We consider a generalisation of the previous models: \[ X_n=\mu + \alpha_1 (X_{n-1}-\mu) +\ldots + \alpha_p (X_{n-p}-\mu) + Z_n \tag{9.2}\]

Remember

The characteristic equation of (9.2) is \[ 1-\alpha_1\lambda -\ldots-\alpha_p\lambda^p=0. \] This equation has \(p\) roots (if \(\alpha_p\neq0\)): \(\lambda_1, \ldots, \lambda_p\) (possibly, complex). The time series (9.2) is stationary iff \[ |\lambda_1|>1, \quad \ldots, \quad |\lambda_p|>1. \]
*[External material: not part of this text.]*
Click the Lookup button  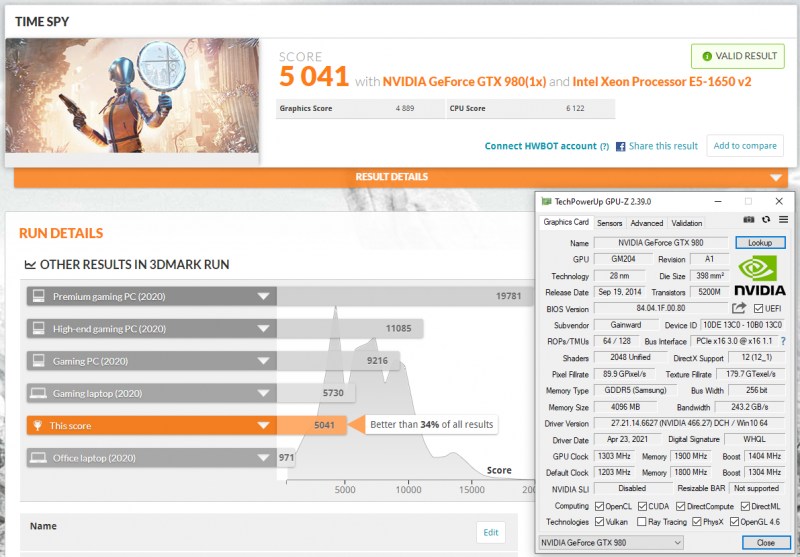coord(760,243)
Remark. The roots of the characteristic equation may be found numerically, using e.g. Python.

9.4 \(ARMA(p,q)\)-model

Here “AR” stands for “autoregressive” and “MA” stands for “moving average”: this model includes past white noise, namely: \[ \begin{aligned} X_n=\mu &+ \alpha_1 (X_{n-1}-\mu) +\ldots + \alpha_p (X_{n-p}-\mu) \\&\quad + Z_n +\beta_1 Z_{n-1} +\ldots + \beta_q Z_{n-q}. \end{aligned} \]

Remember

The characteristic equation and the coinditions for stationarity for \(ARMA(p,q)\) coincide with such for its \(AR(p)\) component.